THE RECRUITMENT OF ADULT-BORN GRANULE CELLS AND INTERNEURONS DURING EPISODIC-LIKE MEMORY

Housing rats in an enriched environment (running wheels, toys, huts, hammocks, tunnels etc.) increases the number of adult-born granule cells (abGCs) in the dentate gyrus and is associated with improved performance on difficult episodic-like memory tests (Ventura et al., 2024). Furthermore, enriched animals showed reduced cFos activity throughout the hippocampus. We hypothesised that the augmented population of abGCs in enriched animals recruit interneurons to reduce neuronal activity throughout the hippocampus and facilitate pattern separation in difficult episodic-like memory tests. To address this, we raised male and female Lister Hooded rats in either standard or enriched conditions for three months before behavioural testing using easy and difficult object-context tasks (Dissimilar OC and Similar OC, respectively) for modelling episodic-like memory. Performance in the Dissimilar OC (easy) task was comparable between standard housed and enriched animals (Discrimination index (DI): 0.17 vs 0.38, p=0.073). Whereas enriched animals performed significantly better in the Similar OC (difficult) behavioural task compared to standard housed animals (DI: -0.02 vs 0.21, p=0.026).
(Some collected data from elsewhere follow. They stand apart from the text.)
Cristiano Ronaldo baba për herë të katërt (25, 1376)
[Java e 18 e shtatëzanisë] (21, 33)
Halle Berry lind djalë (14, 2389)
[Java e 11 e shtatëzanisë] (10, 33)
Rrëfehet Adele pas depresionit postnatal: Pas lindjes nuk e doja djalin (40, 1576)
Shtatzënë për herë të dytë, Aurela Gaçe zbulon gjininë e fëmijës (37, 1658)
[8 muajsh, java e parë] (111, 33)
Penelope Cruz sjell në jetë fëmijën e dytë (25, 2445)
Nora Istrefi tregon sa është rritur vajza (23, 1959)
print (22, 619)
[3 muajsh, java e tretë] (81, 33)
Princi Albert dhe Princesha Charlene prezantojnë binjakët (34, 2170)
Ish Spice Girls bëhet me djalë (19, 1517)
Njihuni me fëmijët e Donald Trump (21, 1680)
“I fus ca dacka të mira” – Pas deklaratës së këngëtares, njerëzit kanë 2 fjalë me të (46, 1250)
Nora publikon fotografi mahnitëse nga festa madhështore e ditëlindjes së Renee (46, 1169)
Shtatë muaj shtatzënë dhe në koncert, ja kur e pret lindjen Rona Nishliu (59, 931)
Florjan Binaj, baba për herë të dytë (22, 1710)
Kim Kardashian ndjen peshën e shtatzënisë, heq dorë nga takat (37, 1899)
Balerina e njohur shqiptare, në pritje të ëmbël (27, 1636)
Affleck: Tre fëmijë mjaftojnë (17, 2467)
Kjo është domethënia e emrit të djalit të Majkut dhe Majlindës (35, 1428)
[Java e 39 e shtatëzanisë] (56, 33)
Additionally, we show that parvalbumin and somatostatin interneurons colocalise with cFos and were active during episodic-like memory tasks (Figure 1). This project investigates how the recruitment of abGCs and interneurons in the hippocampus and lateral entorhinal cortex is altered in enriched animals during difficult episodic-like memory tests. Studying the hippocampal-entorhinal circuitry in this level of detail provides us with a mechanistic insight into memory processing and is fundamental to understand how episodic-memory is disrupted in conditions such as Alzheimer’s disease.